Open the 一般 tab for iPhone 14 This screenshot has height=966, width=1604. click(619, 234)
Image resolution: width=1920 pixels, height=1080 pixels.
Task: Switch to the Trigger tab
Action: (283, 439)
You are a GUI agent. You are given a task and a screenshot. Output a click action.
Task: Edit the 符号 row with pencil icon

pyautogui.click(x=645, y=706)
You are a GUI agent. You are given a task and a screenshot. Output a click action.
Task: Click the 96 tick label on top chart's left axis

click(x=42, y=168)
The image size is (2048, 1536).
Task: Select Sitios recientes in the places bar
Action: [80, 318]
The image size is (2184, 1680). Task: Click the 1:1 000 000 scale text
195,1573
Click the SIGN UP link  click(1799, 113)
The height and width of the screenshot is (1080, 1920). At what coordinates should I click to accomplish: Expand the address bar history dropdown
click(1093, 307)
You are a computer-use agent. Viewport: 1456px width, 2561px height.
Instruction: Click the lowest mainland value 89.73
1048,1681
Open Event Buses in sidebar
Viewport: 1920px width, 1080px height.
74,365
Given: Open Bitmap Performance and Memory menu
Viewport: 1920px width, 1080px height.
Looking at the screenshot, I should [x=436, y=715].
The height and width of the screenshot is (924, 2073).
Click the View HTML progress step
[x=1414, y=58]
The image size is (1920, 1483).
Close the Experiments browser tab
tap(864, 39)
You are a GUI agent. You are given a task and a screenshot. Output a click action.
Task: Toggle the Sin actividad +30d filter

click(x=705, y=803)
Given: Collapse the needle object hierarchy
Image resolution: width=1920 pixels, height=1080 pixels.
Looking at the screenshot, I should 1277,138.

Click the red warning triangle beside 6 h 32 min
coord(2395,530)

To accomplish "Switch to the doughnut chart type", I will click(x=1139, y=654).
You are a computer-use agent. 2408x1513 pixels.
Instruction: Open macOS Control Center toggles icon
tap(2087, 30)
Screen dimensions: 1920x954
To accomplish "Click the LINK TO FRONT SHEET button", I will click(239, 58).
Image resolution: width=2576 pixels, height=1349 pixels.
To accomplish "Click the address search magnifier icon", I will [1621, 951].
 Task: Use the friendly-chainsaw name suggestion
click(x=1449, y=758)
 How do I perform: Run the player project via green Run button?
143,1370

......

- _WHAT THE TASK ASKS_:
Single out each line of the records above with the string "will" in it, and copy it.

- _TASK RESULT_:
To accomplish "Switch to the doughnut chart type", I will click(x=1139, y=654).
To accomplish "Click the LINK TO FRONT SHEET button", I will click(239, 58).
To accomplish "Click the address search magnifier icon", I will [1621, 951].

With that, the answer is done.